Auszug »

○ ○ ○

Filesharing – Bundesgerichtshof veröffentlicht drei Volltexte

Veröffentlicht am in Urheberrecht

Zu den im vergangenen Sommer verhandelten drei Filesharing Entscheidungen des Bundesgerichtshofs (BGH) zur Nutzung von Tauschbörsen liegen nunmehr die vollständigen Entscheidungsgründe vor (BGH, Urteile vom 11.06.2011, I ZR 7/14, I ZR 19/14, I ZR 75/14 – Tauschbörse I–III). „Bisher wurden Tauschenbörsenfälle unter § 19a Urheberrechtsgesetz (UrhG) behandelt, wozu die öffentliche Zugänglichmachung der Werke zählte“, sagte Rechtsanwalt Johannes von Rüden am Dienstagnachmittag in Berlin. Der Berliner ist Rechtsanwalt der Kanzlei VON RUEDEN, die das Portal Abmahnhelfer.de betreibt, über das jährlich mehrere Tausend Abmahnungen der Film und Musikindustrie wegen Filesharing abgewehrt werden.

Der Bundesgerichtshof stellt nunmehr lediglich auf § 85 Abs. 1 UrhG ab (bzw. § 94 Abs. 1 UrhG für Filmwerke). „Danach ist es nicht mehr erforderlich, dass das Werk tatsächlich heruntergeladen oder empfangen wird“, sagt von Rüden. Maßgeblich sei nur, dass „Dritten der Zugriff auf das sich in der Zugriffssphäre des Vorhaltenden befindende geschützte Werk eröffnet wird. Es nützt also nichts, wenn man vorbringt, der Upload sei auf 0 kb/s gestellt worden“, sagt von Rüden. Ausreichend sei bereits, dass andere Tauschbörsennutzer sehen können, dass die Datei von einem anderen Anschluss angeboten wird. Zu einem tatsächlichen Upload bräuchte es nicht zu kommen. In diesem Fall könne es aber zu Beweisschwierigkeiten kommen.

Dateien sind umfassend geschützt

Auch sei nicht maßgeblich, ob die gesamte Datei vorhanden sei: Da sich das Leistungsschutzrecht des § 85 Abs. 1 UrhG auf das gesamte Werk bezieht, seien nach dem Bundesgerichtshof bereits kleinste „Dateipartikel“ vom Leistungsschutzrecht erfasst. Es käme dann nicht mehr darauf an, ob diese Mini-Fragmente eigenständige urheberrechtlich geschützte Werke im Sinne von § 2 Abs. 1, Abs. 2 UrhG darstellen würden, wie es bisher erforderlich war.

○ ○ ○

Ihre Aufgaben »
1. Schreiben Sie den Teil des Artikels zum Filesharing, der mit „Auch sei nicht“ beginnt und bis „bisher erforderlich war.“ weitergeht, noch einmal ab und tauschen Sie dabei „Mini-Fragmente“ gegen „Kleinstbruchstücke“ aus.
2. Nennen Sie bitte die Kanzlei, die laut dem Artikel zum Filesharing das Portal Abmahnhelfer.de betreibt.

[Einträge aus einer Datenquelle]

○ ○ ○

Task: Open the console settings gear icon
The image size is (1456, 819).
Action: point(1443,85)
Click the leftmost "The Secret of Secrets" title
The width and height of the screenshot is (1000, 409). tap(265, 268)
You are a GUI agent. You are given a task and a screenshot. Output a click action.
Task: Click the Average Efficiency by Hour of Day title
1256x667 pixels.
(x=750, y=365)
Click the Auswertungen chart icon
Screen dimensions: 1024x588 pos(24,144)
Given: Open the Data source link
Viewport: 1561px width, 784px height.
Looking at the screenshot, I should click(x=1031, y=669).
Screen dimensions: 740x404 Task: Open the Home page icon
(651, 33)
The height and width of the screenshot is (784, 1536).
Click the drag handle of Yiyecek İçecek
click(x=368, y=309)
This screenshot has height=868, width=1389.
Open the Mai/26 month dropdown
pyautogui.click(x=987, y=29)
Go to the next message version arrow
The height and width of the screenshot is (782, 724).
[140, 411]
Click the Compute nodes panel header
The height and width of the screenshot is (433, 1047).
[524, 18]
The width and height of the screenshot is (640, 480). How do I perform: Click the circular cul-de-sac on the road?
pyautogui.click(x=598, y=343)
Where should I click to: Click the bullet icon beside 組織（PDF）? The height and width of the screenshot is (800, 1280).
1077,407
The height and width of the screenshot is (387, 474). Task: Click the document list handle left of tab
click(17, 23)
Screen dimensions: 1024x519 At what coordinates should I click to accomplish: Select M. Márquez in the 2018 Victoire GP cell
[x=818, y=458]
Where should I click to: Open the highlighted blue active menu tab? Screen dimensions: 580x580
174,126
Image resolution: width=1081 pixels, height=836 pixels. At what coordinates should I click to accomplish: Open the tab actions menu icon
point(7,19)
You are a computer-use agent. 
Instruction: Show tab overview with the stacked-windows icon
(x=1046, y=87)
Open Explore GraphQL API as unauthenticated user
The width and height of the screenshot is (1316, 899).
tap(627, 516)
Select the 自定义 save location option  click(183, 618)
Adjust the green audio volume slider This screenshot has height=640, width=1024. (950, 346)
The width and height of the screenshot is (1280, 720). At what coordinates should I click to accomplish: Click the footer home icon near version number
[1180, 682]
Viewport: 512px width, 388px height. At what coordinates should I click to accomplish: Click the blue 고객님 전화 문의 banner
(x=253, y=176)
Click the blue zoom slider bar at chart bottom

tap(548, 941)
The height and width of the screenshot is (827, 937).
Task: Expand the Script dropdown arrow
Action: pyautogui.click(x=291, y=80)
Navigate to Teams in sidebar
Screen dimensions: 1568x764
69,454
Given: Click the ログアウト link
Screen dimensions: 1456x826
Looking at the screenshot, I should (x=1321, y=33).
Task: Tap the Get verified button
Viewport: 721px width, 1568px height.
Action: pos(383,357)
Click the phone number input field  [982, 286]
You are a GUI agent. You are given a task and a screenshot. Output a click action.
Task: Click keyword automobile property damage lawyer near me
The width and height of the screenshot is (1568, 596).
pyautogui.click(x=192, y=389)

○ ○ ○

Musterlösungen »
1.
Auch sei nicht maßgeblich, ob die gesamte Datei vorhanden sei: Da sich das Leistungsschutzrecht des § 85 Abs. 1 UrhG auf das gesamte Werk bezieht, seien nach dem Bundesgerichtshof bereits kleinste „Dateipartikel“ vom Leistungsschutzrecht erfasst. Es käme dann nicht mehr darauf an, ob diese Kleinstbruchstücke eigenständige urheberrechtlich geschützte Werke im Sinne von § 2 Abs. 1, Abs. 2 UrhG darstellen würden, wie es bisher erforderlich war.

2. Die Kanzlei VON RUEDEN.